▶ _Your instructions_:
Starting at the line that holds "Click the 基础配置 section heading", copy every line exactly through the end of the data, and no others.

Stored data entries
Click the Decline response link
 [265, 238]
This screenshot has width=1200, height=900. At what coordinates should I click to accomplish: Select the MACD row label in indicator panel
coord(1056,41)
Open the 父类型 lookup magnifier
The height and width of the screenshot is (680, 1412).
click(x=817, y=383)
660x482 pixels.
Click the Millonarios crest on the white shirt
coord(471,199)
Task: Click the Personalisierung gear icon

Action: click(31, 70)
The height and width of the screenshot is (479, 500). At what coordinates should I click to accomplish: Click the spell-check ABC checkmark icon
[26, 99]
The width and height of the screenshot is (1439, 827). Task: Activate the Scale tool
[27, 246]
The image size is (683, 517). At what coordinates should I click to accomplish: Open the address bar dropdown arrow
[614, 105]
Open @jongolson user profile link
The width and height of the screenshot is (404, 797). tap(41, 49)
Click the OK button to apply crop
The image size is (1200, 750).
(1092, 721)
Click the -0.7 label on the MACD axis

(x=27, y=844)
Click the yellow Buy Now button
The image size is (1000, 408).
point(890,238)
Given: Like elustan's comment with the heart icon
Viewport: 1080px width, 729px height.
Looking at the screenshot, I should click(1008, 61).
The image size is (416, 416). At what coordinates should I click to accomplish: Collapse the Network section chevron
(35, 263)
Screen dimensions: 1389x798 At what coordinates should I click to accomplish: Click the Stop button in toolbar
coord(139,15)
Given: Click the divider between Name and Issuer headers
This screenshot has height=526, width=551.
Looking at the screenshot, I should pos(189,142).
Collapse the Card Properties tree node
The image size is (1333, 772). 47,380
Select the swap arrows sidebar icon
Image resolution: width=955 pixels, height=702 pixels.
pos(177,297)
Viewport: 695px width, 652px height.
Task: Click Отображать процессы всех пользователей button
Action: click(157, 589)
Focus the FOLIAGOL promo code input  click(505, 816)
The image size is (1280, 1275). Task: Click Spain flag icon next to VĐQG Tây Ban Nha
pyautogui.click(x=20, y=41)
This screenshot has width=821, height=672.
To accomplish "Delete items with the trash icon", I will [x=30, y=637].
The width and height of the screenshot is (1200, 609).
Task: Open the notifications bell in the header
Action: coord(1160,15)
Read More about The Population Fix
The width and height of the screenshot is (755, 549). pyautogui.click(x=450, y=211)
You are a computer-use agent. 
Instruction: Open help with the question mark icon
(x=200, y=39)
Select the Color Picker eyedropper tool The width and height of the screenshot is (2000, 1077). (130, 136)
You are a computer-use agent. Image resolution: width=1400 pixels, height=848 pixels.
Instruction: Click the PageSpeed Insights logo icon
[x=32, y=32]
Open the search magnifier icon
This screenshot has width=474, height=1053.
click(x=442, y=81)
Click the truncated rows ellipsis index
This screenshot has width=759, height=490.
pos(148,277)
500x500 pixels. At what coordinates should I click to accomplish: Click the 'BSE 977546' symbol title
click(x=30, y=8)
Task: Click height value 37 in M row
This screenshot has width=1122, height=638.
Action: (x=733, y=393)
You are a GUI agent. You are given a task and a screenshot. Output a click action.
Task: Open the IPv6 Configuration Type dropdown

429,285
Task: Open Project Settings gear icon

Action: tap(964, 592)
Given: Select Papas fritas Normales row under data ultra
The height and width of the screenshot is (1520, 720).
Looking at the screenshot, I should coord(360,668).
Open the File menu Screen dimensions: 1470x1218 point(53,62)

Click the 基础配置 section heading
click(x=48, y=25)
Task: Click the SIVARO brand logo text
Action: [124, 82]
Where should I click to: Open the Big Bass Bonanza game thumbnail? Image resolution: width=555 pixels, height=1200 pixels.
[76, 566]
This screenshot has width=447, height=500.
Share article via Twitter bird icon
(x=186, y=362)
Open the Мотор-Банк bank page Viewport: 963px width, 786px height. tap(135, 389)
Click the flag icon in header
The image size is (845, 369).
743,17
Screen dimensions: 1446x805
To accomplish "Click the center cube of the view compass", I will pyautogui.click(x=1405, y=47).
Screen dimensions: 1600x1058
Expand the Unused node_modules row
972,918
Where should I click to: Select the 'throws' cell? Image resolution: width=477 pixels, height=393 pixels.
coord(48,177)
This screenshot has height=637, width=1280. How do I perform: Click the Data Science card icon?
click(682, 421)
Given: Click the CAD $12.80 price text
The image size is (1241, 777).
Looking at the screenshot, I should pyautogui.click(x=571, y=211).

▶ _Result of the exercise_:
Click the 基础配置 section heading
click(x=48, y=25)
Task: Click the SIVARO brand logo text
Action: [124, 82]
Where should I click to: Open the Big Bass Bonanza game thumbnail? Image resolution: width=555 pixels, height=1200 pixels.
[76, 566]
This screenshot has width=447, height=500.
Share article via Twitter bird icon
(x=186, y=362)
Open the Мотор-Банк bank page Viewport: 963px width, 786px height. tap(135, 389)
Click the flag icon in header
The image size is (845, 369).
743,17
Screen dimensions: 1446x805
To accomplish "Click the center cube of the view compass", I will pyautogui.click(x=1405, y=47).
Screen dimensions: 1600x1058
Expand the Unused node_modules row
972,918
Where should I click to: Select the 'throws' cell? Image resolution: width=477 pixels, height=393 pixels.
coord(48,177)
This screenshot has height=637, width=1280. How do I perform: Click the Data Science card icon?
click(682, 421)
Given: Click the CAD $12.80 price text
The image size is (1241, 777).
Looking at the screenshot, I should pyautogui.click(x=571, y=211).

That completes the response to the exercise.